(Data items)
[Start of section]
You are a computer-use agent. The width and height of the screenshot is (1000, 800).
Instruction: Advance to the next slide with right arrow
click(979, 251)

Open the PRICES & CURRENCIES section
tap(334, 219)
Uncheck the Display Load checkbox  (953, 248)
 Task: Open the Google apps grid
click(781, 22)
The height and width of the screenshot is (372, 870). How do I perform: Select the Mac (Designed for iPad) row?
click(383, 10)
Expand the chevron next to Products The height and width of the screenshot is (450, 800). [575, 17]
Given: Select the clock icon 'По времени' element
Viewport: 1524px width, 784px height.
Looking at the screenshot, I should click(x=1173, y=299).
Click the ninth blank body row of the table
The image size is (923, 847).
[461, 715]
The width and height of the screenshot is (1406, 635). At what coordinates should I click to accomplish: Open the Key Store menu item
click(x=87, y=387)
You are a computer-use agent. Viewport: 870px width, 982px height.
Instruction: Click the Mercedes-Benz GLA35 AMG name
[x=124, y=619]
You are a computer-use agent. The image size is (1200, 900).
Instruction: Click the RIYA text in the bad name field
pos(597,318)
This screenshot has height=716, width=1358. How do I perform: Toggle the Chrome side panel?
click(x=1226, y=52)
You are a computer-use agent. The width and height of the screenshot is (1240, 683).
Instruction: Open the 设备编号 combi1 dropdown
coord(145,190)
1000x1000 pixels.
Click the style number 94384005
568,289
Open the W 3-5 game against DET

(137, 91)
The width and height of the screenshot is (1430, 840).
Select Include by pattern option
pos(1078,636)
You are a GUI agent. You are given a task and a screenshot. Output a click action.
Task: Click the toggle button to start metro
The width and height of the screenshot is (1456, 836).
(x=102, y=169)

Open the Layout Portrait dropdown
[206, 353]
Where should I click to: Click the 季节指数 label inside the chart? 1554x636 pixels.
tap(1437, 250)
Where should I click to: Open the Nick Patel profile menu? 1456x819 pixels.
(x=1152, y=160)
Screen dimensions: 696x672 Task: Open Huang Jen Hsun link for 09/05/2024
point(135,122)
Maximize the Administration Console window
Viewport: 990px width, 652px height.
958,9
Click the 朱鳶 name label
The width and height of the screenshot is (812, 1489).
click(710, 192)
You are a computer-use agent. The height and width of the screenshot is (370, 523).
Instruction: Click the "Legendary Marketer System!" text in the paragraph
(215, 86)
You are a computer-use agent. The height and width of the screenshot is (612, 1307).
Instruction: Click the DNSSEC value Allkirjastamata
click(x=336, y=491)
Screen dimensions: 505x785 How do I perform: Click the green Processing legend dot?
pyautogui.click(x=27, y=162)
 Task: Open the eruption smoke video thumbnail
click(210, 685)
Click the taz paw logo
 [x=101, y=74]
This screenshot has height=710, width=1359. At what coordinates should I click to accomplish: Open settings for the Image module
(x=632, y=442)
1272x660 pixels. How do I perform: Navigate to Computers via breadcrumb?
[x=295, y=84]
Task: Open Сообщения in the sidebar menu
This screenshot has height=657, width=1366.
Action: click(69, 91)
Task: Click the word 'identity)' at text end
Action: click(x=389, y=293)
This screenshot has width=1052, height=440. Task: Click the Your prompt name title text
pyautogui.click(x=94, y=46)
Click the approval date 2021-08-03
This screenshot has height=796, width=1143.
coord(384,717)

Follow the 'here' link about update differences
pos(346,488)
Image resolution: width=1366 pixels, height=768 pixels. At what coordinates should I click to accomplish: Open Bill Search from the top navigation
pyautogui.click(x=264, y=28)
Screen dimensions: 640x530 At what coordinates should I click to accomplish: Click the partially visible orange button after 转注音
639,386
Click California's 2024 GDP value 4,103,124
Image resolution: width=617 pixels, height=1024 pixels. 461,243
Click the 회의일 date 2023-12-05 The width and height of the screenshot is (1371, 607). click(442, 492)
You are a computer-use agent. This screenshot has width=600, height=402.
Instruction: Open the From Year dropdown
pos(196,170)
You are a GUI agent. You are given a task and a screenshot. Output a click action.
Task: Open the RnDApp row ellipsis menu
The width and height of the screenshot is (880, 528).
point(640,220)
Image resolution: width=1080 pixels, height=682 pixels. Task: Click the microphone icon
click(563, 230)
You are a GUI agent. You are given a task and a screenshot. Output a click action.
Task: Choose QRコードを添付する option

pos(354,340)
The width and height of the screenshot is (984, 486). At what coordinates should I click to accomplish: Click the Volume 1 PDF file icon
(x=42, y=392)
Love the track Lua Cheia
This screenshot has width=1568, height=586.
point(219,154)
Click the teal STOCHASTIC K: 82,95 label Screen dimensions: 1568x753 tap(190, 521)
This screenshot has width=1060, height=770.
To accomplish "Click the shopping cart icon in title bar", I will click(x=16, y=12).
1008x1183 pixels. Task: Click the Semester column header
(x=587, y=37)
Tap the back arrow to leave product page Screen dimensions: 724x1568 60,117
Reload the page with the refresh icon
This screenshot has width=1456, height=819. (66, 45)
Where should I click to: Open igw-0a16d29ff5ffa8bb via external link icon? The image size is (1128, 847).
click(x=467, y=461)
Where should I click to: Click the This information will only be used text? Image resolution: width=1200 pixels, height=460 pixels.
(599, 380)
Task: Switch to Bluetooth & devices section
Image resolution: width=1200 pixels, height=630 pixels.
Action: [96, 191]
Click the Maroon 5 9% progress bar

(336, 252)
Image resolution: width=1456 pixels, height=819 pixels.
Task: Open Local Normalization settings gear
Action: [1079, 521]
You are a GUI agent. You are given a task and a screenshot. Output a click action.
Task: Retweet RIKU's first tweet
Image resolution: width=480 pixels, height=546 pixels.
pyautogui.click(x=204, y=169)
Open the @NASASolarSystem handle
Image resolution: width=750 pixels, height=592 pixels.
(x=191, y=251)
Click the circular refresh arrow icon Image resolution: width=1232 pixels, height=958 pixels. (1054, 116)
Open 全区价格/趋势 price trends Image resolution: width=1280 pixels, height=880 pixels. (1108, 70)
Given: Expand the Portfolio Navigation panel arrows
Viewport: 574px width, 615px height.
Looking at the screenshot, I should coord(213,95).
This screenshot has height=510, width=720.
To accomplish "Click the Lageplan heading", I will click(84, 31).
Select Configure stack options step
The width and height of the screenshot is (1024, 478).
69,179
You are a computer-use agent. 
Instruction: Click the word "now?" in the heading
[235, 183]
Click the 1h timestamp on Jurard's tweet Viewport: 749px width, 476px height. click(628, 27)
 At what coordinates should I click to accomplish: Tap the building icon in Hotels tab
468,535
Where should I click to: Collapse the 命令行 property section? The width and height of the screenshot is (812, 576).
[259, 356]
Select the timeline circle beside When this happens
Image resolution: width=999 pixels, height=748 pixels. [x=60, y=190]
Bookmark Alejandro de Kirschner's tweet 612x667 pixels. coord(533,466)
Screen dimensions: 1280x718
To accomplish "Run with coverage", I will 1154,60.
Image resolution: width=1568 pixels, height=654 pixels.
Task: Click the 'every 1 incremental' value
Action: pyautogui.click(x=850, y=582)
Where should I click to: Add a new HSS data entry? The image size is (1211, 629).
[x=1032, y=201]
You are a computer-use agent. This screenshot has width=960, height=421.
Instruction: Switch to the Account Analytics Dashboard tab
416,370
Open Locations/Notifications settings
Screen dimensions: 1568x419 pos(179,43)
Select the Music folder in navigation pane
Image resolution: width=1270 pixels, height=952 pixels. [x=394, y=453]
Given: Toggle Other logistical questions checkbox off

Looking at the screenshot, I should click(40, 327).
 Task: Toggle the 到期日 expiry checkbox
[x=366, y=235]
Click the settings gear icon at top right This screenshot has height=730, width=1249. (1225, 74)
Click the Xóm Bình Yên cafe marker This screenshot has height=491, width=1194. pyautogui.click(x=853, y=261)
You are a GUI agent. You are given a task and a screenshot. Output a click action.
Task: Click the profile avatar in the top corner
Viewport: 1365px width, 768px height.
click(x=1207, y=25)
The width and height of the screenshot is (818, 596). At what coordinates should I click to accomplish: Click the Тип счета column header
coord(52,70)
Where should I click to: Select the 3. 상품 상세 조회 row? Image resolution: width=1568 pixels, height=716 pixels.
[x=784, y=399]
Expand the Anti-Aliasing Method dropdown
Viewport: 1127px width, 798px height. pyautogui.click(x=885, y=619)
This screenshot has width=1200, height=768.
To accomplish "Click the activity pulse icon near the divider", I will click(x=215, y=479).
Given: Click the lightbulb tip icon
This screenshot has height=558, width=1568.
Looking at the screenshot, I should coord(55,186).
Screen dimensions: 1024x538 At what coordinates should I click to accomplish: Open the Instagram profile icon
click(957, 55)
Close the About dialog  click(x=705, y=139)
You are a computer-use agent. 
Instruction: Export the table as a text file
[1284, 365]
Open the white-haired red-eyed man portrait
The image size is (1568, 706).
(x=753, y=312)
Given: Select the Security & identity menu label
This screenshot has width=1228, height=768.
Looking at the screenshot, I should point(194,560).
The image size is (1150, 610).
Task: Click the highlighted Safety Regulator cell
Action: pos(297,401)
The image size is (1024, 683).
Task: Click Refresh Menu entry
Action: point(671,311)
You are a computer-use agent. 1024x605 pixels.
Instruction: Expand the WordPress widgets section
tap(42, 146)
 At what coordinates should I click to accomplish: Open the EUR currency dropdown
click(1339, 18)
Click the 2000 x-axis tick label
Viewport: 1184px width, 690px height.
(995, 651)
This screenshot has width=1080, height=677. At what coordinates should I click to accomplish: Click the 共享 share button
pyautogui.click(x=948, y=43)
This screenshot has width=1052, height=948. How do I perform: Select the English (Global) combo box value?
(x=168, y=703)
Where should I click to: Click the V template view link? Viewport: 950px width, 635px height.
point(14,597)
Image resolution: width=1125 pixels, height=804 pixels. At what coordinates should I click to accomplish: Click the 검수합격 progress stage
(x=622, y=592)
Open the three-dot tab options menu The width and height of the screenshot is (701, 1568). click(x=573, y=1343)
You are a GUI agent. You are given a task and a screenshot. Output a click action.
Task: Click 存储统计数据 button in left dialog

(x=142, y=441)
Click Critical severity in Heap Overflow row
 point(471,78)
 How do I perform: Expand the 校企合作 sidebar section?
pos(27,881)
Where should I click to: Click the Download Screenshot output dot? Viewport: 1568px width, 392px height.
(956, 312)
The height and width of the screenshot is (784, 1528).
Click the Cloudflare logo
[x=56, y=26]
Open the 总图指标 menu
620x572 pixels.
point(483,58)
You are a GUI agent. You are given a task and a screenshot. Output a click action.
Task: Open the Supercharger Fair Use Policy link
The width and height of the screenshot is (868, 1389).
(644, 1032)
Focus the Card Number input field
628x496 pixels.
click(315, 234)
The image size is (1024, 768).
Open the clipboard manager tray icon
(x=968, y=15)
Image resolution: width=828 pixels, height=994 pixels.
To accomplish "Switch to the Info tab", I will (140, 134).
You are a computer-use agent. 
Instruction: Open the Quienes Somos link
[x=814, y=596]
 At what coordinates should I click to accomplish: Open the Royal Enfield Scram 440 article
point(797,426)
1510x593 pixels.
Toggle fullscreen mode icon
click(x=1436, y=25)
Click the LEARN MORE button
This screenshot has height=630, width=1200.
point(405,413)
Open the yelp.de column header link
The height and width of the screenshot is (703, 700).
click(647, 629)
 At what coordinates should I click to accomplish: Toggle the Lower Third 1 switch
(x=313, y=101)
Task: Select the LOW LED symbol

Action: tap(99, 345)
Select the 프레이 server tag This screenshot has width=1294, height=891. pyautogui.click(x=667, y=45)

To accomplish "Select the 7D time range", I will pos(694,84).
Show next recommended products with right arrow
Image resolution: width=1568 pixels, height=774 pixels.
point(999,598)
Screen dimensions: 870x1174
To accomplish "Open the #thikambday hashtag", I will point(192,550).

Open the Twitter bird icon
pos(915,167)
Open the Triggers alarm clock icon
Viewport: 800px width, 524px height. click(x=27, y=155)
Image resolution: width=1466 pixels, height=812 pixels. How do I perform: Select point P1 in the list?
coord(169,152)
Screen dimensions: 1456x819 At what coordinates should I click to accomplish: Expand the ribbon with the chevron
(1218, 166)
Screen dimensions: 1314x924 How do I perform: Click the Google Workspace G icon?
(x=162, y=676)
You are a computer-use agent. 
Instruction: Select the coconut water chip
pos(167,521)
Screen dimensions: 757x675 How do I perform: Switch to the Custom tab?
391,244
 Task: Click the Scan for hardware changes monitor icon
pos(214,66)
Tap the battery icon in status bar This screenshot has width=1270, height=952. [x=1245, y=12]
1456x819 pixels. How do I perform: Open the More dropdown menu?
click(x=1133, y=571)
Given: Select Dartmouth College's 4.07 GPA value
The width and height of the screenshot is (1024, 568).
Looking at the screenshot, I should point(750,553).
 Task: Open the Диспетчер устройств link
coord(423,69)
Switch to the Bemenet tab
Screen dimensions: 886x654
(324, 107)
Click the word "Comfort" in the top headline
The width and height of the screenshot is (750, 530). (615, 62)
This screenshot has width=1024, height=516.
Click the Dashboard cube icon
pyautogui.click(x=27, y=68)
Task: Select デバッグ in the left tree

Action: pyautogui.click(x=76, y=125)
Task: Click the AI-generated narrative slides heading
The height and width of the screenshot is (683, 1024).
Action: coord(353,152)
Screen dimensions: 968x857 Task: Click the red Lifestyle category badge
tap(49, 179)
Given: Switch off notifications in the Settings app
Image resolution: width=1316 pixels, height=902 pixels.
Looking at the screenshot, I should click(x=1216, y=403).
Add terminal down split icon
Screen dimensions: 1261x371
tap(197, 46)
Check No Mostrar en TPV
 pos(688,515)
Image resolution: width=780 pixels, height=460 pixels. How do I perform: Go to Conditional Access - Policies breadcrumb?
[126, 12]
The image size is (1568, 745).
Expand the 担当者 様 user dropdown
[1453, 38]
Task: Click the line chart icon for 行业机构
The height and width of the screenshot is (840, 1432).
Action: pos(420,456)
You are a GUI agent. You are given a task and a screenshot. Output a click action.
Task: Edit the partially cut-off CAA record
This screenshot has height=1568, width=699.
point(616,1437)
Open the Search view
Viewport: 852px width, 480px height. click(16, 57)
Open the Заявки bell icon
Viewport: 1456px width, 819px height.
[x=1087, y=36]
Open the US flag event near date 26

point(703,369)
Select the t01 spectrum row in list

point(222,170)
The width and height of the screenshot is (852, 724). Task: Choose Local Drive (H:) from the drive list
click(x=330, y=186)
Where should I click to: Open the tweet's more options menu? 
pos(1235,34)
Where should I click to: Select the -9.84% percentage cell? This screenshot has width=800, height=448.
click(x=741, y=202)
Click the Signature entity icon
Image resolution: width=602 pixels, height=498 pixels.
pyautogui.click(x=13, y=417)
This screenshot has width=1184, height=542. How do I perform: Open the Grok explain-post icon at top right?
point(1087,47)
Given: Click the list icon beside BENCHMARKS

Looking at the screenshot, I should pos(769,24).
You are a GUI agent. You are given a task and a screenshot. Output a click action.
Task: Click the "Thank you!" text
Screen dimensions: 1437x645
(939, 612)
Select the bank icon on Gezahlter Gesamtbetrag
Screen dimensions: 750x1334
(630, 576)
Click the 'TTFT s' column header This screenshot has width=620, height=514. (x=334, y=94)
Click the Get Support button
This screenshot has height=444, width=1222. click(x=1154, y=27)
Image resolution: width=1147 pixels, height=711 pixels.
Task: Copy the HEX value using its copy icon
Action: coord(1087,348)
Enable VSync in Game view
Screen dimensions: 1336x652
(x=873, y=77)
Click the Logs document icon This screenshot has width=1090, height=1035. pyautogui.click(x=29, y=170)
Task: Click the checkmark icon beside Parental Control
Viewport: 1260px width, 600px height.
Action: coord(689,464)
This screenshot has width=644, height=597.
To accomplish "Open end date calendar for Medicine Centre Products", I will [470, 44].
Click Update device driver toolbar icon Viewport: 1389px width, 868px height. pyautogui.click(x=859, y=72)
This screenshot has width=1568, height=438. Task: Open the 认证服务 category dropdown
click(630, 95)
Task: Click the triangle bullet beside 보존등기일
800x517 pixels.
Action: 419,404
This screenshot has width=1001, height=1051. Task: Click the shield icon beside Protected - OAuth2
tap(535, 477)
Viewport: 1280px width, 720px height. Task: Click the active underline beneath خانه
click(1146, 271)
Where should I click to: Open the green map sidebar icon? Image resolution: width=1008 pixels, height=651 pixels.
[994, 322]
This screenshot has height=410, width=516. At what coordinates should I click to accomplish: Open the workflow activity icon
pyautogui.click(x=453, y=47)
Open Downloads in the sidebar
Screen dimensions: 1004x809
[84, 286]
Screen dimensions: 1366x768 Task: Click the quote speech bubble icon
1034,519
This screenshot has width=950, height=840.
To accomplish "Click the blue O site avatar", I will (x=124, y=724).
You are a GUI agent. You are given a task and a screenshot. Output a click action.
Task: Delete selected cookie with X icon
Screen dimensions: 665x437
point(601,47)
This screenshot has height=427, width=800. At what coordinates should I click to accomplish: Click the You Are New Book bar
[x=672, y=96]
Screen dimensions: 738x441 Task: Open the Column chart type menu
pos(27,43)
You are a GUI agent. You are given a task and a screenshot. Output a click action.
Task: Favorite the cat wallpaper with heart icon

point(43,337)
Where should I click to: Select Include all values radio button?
[End of section]
Work required:
Copy out each line of the entries where the word "avatar" is found.

Your response:
Task: Click the profile avatar in the top corner
To accomplish "Click the blue O site avatar", I will (x=124, y=724).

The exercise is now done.